Texto do documento
.....
Pablo Bezerra Luciano*
A 1ª Seção do Superior Tribunal de Justiça (STJ), em 22 de agosto de 2018, ao julgar os recursos especiais repetitivos nº 1.720.805 e 1.648.305 por maioria de 5 a 4, entendeu que o acréscimo de 25% ao valor da aposentadoria por invalidez ao segurado que necessita da assistência permanente de outra pessoa de que trata o art. 45 da Lei nº 8.123, de 24 de julho de 1991, deveria ser estendido a todas as demais modalidades de aposentadoria. Na ocasião, conforme dá conta notícia veiculada no sítio do STJ¹, prevaleceu o entendimento da Ministra Regina Helena Costa: “Não podemos deixar essas pessoas sem amparo”. Além desse argumento extrajurídico de comiseração, quem presenciou a sessão de julgamento relata que a isonomia foi evocada para a ampliação do rol de beneficiários do acréscimo e, para a maioria prevalecente, tratar-se-ia de prestação de natureza assistencial, o que seria suficiente para afastar a necessidade de indicação e fonte de custeio.
Uma decisão como essa, sobretudo porque dada pelo STJ, o tribunal que teria a função de resguardar o respeito à lei federal, e em sede de recurso especial, deveria ser daquelas a causar intensa sensação de choque e incredulidade na comunidade jurídica brasileira. Deveríamos todos perguntar: “como uma decisão como essa foi possível?”. Mas não será assim. Pelo contrário, não faltarão comentários e artigos louvaminheiros que destacarão o humanismo da decisão, na compreensão de que, em tempos de neoconstitucionalismo, a letra fria da lei seria insuficiente para a moderna compreensão do Direito. Afinal, dirão retoricamente: “o dogma da onipotência do legislador foi superado há muito tempo!”.
Leia também
Não haverá repúdio ao entendimento do STJ porque no Direito Brasileiro, há bastante tempo, tornou-se dogma afirmar que todos os juízos e tribunais podem exercer “controle de constitucionalidade”² pela via incidental ou difusa.
Uma literatura jurídica infindável foi elaborada reproduzindo esse discurso, como se se tratasse de uma evidência palmar. Então, torna-se bastante natural que tribunais como o STJ suspendam todos os dias a eficácia da lei federal, ou que venham a estender benefícios previdenciários a certa classe de pessoas não cobertas pelo texto legal, com base em argumentos de extração constitucional como aqueles relacionados à isonomia ou de simples e pura comiseração.
A facilidade com que leis brasileiras são ignoradas ou desconsideradas judicialmente com argumentos de fundo constitucional talvez não tenha paralelo em nenhum outro lugar do universo — isso para não falar dos argumentos extrajurídicos, como a comiseração. O desvalor da lei é diretamente proporcional ao desvalor do próprio legislativo e, de resto, da cidadania e da democracia. Quanto mais o legislativo cai em descrédito, menos digna de observância se torna a lei pela sociedade e pelos tribunais: um verdadeiro círculo vicioso.
Assim, se determinado benefício previdenciário ou assistencial só é previsto pela legislação para uma certa classe de pessoas, e se o Instituto Nacional do Seguro Social, jungido que está à legalidade, nega o benefício a quem não se enquadra na moldura legal, não ocorre à sociedade mobilizar os meios políticos ortodoxos para promover uma alteração na lei. Justa ou injusta, a ampliação do benefício termina sendo buscada judicialmente, num grande by-pass no Congresso Nacional, com base no argumento isonômico, ainda que não haja planejamento orçamentário capaz de fazer frente à despesa.
.....
Material exibido

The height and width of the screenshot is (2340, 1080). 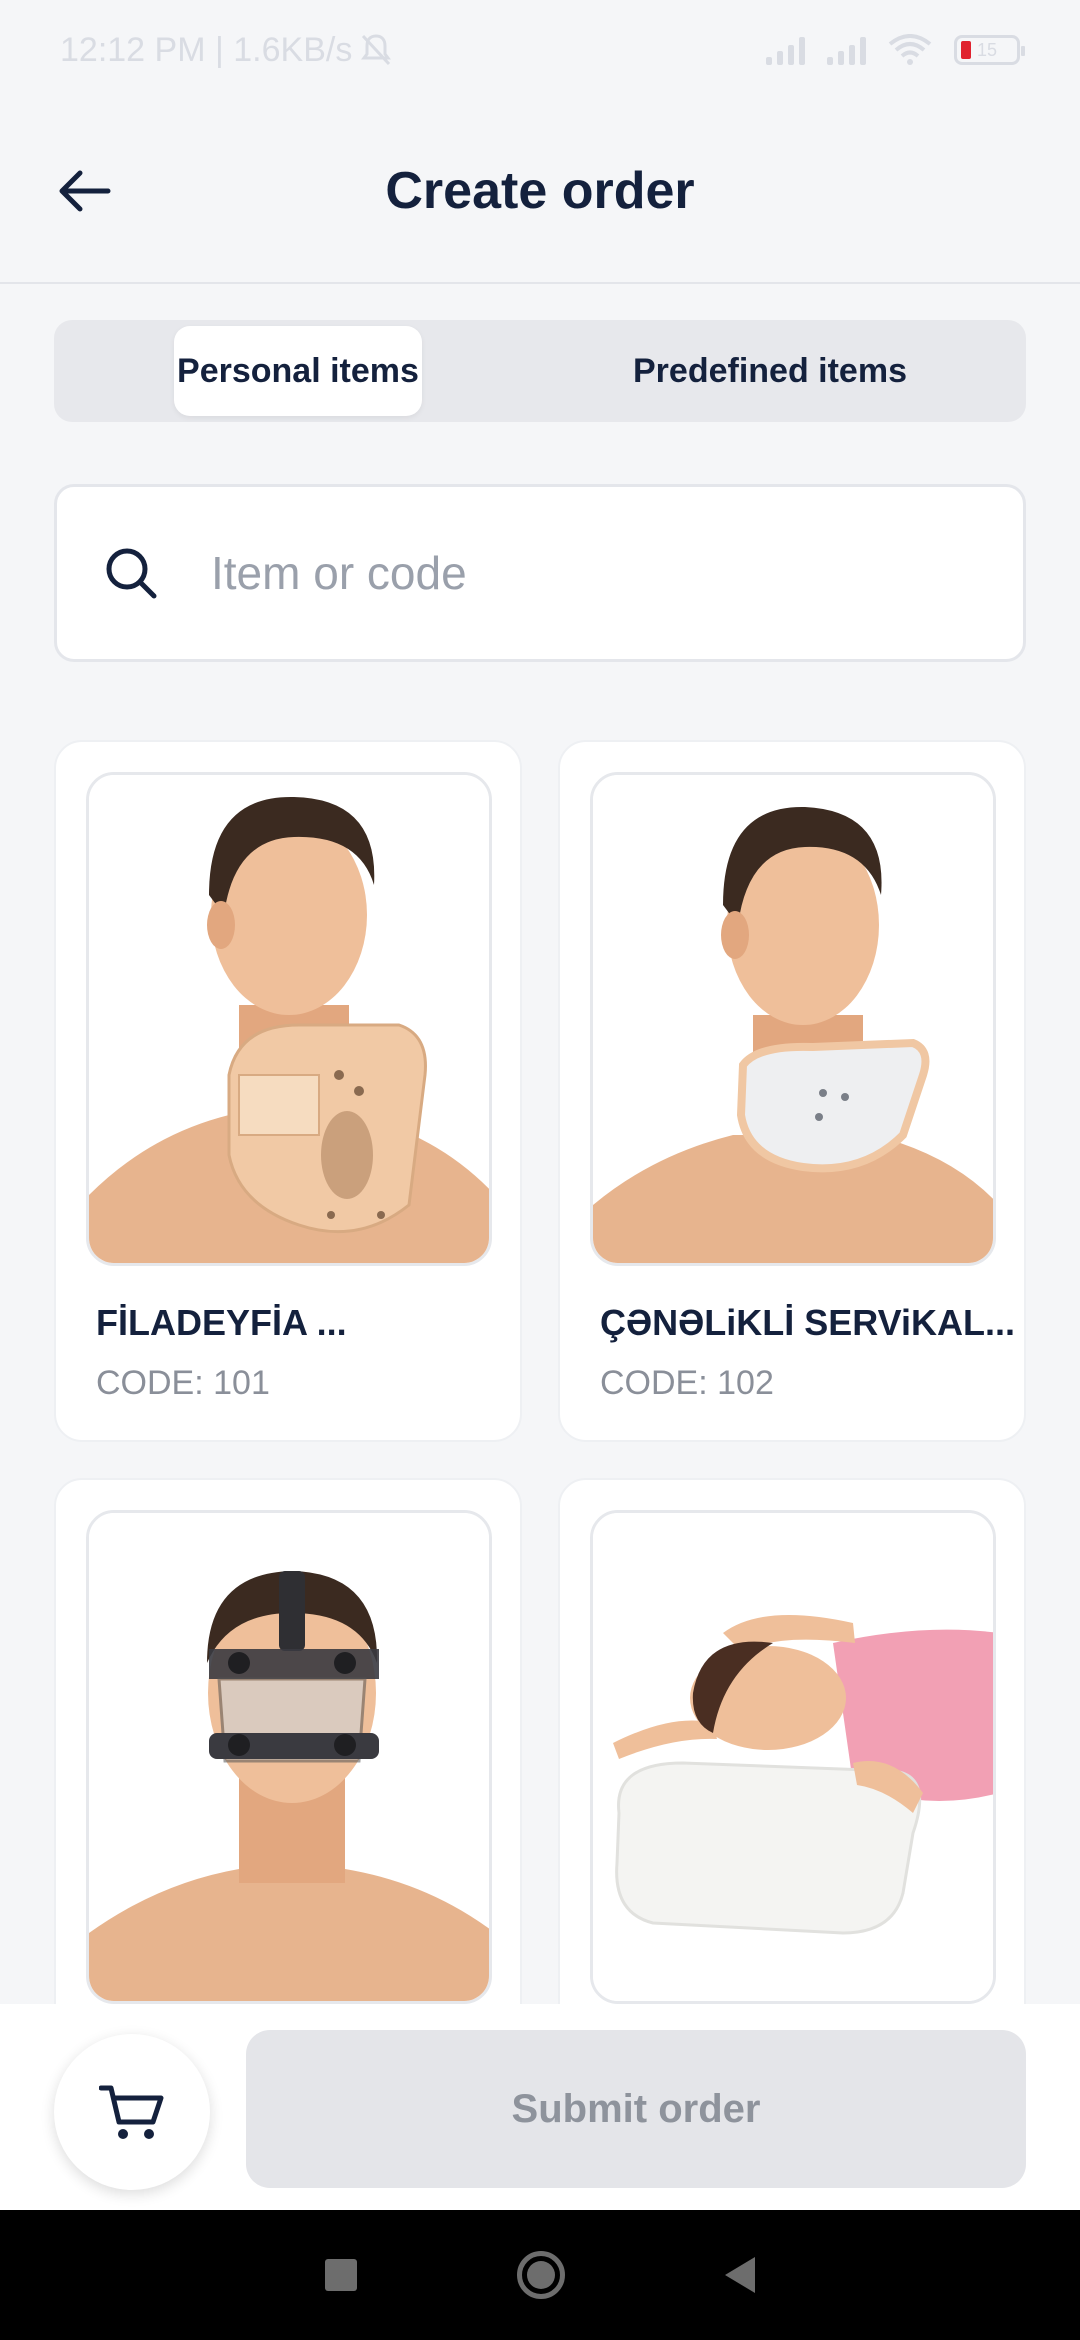 I want to click on cervical-collar-image, so click(x=289, y=1019).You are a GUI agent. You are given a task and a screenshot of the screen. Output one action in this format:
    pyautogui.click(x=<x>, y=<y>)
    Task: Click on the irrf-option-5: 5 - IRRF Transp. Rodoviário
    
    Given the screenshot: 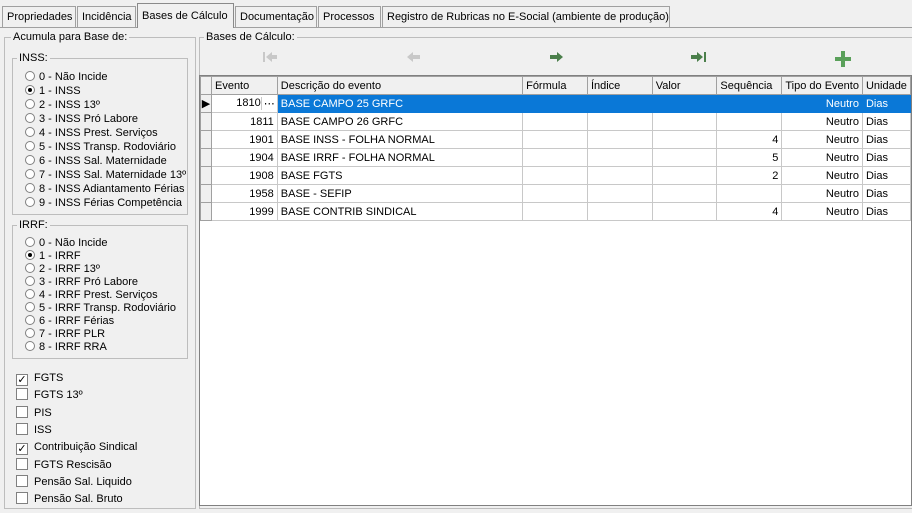 What is the action you would take?
    pyautogui.click(x=100, y=308)
    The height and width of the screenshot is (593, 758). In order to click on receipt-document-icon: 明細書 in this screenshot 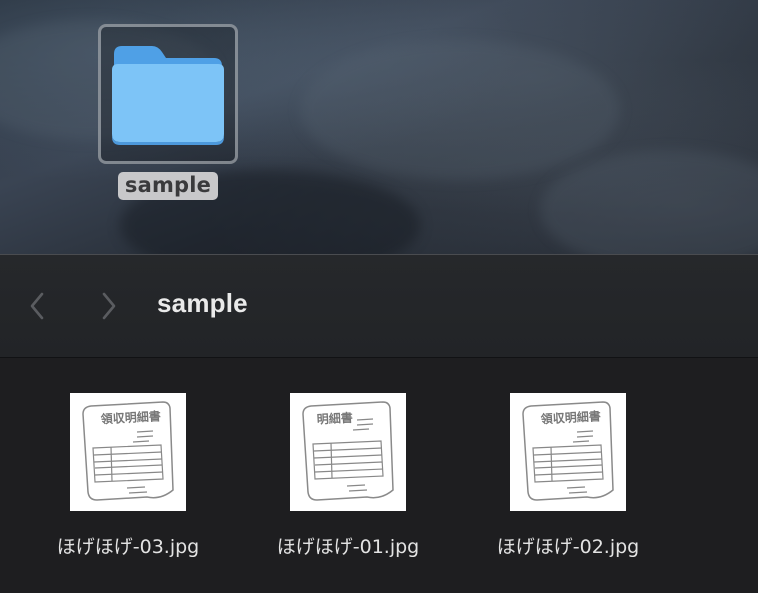, I will do `click(348, 451)`. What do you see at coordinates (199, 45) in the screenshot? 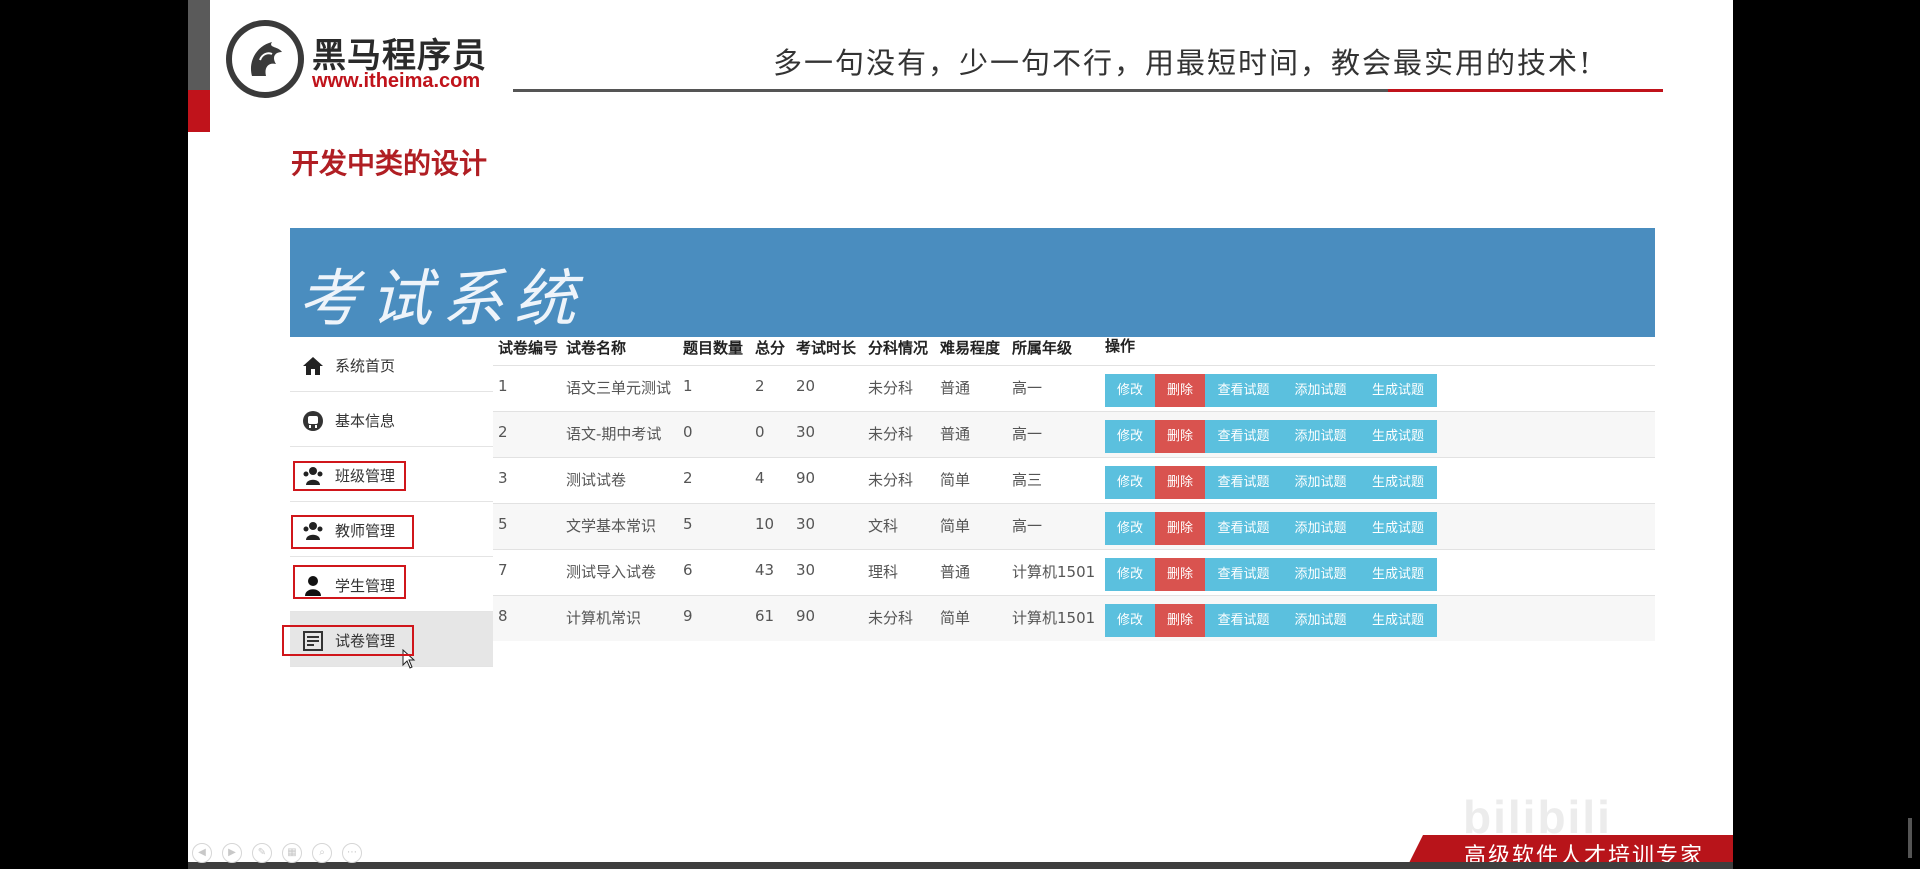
.....
Solicitação A
Reproduza literalmente o trecho do texto sobre a decisão do STJ que vai de "Uma literatura jurídica" a "e pura comiseração.", com ambos os extremos incluídos.
Solicitação B
Retome o texto sobre a decisão do STJ e dê continuidade a ele a partir da última frase apresentada.

Resposta final A
Uma literatura jurídica infindável foi elaborada reproduzindo esse discurso, como se se tratasse de uma evidência palmar. Então, torna-se bastante natural que tribunais como o STJ suspendam todos os dias a eficácia da lei federal, ou que venham a estender benefícios previdenciários a certa classe de pessoas não cobertas pelo texto legal, com base em argumentos de extração constitucional como aqueles relacionados à isonomia ou de simples e pura comiseração.

Resposta final B
Toda essa ciranda viciosa que arrebenta a cidadania e o orçamento público não acontece em decorrência da falta de leitura e de reflexões sobre a Constituição, como à primeira vista possa parecer. Pelo contrário. Milhares e milhares de monografias, dissertações de mestrado e teses de doutorado são produzidas no Brasil sobre controle de constitucionalidade. Nas faculdades, os estudantes têm contato com esse tema não apenas na matéria de Direito Constitucional, uma vez que muito se fala em fenômenos como a constitucionalização do Direito Civil, por exemplo. Além disso, as mais variadas doutrinas brasileiras e estrangeiras sobre controle de constitucionalidade são objeto de cobrança nos concursos públicos, o que estimula a abordagem do tema nos famosos cursinhos preparatórios. Os concursos, então, terminam exigindo de candidatos ao cargo de juiz, por exemplo, conhecimentos que só são demandados diuturnamente aos onze ministros do STF.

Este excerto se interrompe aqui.